In the internal diagnosis, are considered, for example, the market share, the notoriety, the strategic positioning, the production costs, the quality/price ratio, the production time, the innovation, the loyalty of the customers.
How to make a strategic and relevant SWOT analysis?
The ideal is to list all the points exhaustively in a SWOT table which will have four distinct parts: strengths, weaknesses, opportunities and threats.
Concrete example of a SWOT matrix
Now let’s look at a concrete SWOT analysis example for a craft beer brand:
Source : SWOT by Eerik Lähteenpää _ Craft distillery internationalization, case: Kyrö Distillery Company. Lappeenranta University of technology. 2015.

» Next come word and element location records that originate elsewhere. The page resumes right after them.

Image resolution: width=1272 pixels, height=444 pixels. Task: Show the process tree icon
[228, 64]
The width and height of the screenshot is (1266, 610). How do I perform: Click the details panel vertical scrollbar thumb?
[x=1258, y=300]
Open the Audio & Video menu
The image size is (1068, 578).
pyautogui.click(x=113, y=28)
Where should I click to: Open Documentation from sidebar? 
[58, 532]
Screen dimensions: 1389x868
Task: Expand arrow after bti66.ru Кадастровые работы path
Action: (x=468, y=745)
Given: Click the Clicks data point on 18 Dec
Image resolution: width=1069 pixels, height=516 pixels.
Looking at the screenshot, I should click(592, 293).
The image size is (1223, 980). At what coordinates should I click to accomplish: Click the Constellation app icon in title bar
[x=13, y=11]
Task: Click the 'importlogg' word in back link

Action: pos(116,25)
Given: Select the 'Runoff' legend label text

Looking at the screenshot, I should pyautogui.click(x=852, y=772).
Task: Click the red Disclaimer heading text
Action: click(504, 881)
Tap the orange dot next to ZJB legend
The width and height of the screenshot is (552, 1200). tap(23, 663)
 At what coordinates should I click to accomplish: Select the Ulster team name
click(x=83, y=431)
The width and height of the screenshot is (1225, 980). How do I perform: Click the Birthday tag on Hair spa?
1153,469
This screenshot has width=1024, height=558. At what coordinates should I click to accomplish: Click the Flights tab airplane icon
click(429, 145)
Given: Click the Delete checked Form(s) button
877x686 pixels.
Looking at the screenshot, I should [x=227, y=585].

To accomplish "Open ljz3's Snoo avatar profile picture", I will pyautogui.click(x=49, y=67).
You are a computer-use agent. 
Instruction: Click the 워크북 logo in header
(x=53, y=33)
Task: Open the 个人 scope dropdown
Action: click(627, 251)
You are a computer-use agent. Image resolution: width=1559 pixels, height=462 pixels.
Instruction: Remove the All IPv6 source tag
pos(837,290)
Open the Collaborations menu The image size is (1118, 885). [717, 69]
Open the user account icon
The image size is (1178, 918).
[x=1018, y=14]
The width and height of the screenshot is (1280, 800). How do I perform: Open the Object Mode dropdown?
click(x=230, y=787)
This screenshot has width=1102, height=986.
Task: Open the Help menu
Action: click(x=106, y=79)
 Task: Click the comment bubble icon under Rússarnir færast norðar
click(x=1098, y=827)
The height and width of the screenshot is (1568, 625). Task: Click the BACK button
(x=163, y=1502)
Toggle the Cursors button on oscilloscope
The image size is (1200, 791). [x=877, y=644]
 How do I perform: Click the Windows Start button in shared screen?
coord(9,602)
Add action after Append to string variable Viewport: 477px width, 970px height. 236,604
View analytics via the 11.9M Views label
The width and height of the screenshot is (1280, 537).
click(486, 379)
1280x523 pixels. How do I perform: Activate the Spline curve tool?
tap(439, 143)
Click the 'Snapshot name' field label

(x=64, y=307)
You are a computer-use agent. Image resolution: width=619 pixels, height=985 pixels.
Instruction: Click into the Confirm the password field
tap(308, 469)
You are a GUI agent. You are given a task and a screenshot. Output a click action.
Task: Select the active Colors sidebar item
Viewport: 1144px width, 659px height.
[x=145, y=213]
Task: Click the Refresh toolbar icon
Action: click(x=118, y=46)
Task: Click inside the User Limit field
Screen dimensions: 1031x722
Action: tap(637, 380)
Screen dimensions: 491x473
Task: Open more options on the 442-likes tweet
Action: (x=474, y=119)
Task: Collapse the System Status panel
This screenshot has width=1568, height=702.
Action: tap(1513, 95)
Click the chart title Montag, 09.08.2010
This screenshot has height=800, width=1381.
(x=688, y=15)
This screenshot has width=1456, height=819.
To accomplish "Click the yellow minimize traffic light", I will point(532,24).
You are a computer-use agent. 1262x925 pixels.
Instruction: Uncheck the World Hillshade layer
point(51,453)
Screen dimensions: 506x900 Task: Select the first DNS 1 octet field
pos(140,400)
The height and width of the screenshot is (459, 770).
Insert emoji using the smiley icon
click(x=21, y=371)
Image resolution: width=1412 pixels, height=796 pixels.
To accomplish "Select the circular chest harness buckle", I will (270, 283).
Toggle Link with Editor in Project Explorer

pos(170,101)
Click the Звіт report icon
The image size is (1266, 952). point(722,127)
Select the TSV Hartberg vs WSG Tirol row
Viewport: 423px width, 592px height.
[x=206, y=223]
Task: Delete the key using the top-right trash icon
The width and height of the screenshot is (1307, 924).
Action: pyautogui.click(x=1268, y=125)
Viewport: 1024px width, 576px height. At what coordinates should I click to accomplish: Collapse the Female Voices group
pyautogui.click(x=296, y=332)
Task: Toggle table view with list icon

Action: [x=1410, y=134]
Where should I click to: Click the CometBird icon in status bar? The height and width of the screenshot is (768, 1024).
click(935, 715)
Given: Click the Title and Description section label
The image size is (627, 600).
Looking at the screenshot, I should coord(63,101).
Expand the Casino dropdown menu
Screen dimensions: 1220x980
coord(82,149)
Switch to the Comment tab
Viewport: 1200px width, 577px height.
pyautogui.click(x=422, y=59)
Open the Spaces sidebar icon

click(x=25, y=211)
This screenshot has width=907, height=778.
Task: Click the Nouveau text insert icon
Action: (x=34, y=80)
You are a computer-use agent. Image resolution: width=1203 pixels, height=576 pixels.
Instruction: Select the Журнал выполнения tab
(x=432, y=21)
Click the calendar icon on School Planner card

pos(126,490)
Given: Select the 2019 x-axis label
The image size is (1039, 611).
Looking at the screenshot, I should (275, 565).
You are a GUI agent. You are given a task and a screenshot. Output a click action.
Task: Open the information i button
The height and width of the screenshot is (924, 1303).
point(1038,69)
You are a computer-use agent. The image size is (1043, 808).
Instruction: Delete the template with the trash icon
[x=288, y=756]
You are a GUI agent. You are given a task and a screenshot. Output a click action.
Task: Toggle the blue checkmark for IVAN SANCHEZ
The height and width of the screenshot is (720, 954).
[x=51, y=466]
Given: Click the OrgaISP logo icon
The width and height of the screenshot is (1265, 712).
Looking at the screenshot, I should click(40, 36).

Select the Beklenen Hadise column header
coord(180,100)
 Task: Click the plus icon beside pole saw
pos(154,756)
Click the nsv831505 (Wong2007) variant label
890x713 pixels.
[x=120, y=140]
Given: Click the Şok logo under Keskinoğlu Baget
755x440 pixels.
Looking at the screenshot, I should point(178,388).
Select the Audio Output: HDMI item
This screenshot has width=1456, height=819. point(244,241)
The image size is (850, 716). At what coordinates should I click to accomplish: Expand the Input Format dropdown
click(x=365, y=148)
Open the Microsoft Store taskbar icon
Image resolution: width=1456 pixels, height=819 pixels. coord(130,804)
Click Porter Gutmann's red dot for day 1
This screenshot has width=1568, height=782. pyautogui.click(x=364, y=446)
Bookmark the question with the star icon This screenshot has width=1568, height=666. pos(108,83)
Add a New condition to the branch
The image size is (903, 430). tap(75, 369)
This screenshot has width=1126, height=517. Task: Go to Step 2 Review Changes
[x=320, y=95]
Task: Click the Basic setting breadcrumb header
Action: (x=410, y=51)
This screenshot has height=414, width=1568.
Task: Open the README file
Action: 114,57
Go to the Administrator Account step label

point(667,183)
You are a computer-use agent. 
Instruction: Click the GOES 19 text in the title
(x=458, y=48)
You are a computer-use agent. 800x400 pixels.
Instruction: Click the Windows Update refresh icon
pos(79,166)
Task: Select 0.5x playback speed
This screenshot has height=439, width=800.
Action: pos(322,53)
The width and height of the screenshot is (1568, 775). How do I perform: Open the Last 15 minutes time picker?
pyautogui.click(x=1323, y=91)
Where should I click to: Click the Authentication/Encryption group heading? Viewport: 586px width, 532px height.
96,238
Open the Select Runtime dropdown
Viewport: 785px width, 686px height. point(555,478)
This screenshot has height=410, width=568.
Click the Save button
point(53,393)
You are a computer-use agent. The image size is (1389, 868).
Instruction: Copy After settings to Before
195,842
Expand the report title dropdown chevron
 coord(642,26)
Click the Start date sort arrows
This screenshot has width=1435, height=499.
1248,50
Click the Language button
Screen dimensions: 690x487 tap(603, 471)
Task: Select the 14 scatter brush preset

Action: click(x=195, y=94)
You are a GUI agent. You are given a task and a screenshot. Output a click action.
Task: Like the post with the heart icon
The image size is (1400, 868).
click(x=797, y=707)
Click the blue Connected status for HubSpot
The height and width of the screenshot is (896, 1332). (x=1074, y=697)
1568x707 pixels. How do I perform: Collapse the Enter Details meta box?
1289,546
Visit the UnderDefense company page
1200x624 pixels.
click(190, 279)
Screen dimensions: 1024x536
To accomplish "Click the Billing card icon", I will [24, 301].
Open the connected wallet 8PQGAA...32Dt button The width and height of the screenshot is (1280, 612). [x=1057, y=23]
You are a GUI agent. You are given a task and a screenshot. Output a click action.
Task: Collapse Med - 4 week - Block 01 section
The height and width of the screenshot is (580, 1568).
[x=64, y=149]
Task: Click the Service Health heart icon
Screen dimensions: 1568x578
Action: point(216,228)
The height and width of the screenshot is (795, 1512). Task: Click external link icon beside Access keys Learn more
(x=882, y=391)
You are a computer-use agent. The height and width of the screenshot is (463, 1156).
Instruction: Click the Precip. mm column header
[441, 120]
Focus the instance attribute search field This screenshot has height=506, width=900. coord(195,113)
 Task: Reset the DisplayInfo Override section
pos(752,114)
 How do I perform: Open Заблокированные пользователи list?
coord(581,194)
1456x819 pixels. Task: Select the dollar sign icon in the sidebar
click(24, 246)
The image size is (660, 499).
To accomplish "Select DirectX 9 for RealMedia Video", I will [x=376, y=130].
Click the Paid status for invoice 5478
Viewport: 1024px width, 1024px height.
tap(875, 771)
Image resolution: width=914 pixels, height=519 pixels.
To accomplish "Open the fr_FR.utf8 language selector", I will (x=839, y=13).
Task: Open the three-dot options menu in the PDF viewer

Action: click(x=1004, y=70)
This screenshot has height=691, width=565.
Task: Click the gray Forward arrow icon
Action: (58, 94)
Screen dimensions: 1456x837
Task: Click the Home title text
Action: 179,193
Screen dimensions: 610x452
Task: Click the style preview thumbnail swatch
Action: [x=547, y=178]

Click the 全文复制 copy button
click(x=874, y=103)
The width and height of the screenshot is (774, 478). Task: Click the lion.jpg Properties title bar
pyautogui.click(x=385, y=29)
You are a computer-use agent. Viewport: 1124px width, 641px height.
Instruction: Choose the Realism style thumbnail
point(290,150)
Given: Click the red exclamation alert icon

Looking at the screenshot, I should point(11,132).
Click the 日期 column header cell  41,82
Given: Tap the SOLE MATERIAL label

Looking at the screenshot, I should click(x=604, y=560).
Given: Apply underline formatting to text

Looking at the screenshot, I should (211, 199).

In conclusion, crossing the strengths / opportunities and the weaknesses / threats to achieve the 4 main objectives of the SWOT:
• Maximize your strengths
• Identify their weaknesses
• Take advantage of opportunities that arise
• Dealing with external threats
The SWOT analysis is therefore simple and quick to use to develop relevant and coherent business or marketing strategies.
However, to be effective and gain in commercial efficiency, 4 tips are :
1. Always keep your goals and objectives in mind (company mission / activity mission)
2. Remember to remain realistic in planning (objectives / strategy / action plan) and operational implementation.
3. Means of control must be provided to drive operational execution and commercial performance.
4. top management often fall into the cognitive bias of underestimating opportunities and overestimating threats.